1. O prefeito de Paraty, Carlos José Gama Miranda (PT), o Casé, foi alvejado por um tiro na cabeça quando saía da prefeitura, às 19h de terça-feira, 19 de maio, ao lado de seu assistente, que também foi acertado na cabeça. O atirador estava em uma moto e fugiu; como usava o capacete fechado, não pôde ser identificado. Ambos tiveram a sorte de serem atingidos de raspão. De acordo com as pessoas que ouvi durante o mês de maio, o suspeito por tentar ou mandar assassinar a pessoa que representa o supremo poder da cidade — ou o próprio povo, segundo o sistema democrático — seria:
• alguém da família do ex-prefeito, filiado ao PTB (dias antes, Casé teria entregue um dossiê sobre os descalabros da administração de José Carlos Porto Neto ao Ministério Público);
• um vendedor ambulante inconformado por ter sido destratado pela prefeitura;
• alguém de dentro da prefeitura (“alguém” ouviu “alguém” dizer: “ele está saindo”);
• alguém do PT local (“afinal, ali só tem bandido”);
• o vice-prefeito, em manobra junto com a família do ex-prefeito para ascender ao poder;
• o gerente de uma das facções do crime organizado que disputam pontos comerciais na cidade;
• o próprio Casé, em gesto heroico para melhorar seus índices de popularidade junto à população pobre (de alguns populares escutei as expressões “teve o que mereceu” ou “a culpa é dele” ou “bem-feito”).
O prefeito, dono da cachaçaria Paratiana e sócio do melhor restaurante da cidade, tem domicílio fixo e conhecido no bairro do Caborê; contudo, vários populares ouvidos afirmam que ele vive em São José dos Campos. Até 29 de junho, o crime não foi solucionado.

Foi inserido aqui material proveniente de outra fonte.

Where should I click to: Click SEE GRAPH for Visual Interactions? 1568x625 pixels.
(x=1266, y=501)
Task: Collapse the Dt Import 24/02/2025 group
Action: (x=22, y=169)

2. Para chegar à paradisíaca praia do Sono ou você pega uma trilha de uma hora ou passa por dentro do condomínio Laranjeiras a bordo de uma Kombi que cheira a peixes; durante o trajeto, as janelas estão trancadas. No condomínio há 150 casas e somente uma família mora ali durante o ano. O condomínio é um dos mais luxuosos do Brasil e conta com lagos belíssimos, marina onde se ancoram cerca de 50 embarcações e carrinhos de golfe para levar seus habitantes pra lá e pra cá. Banqueiros, políticos, fazendeiros, empresários, proprietários de empresas de mídia e artistas são donos, mas usufruem de suas casas — a maioria de arquitetura neoclássica, imponente e ruim — por apenas um mês ao ano. O lugar é “habitado” sobretudo por funcionários, invariavelmente filhos dos caiçaras antigos donos dos lotes onde se construiu Laranjeiras — hoje vivendo apertados numa vila próxima: todos elogiam os “altos” salários faturados no condomínio. É expressamente proibido pisar o pé na grama de Laranjeiras; enquanto esperava pela Kombi que me levaria ao ponto de ônibus para voltar a Paraty, sentei-me no gramado para amarrar meus tênis e fui impedido pelos porteiros, que, após me afirmarem, sorrindo, que a grama da praia é “propriedade particular”, gentilmente me conduziram até um banquinho dentro da guarita.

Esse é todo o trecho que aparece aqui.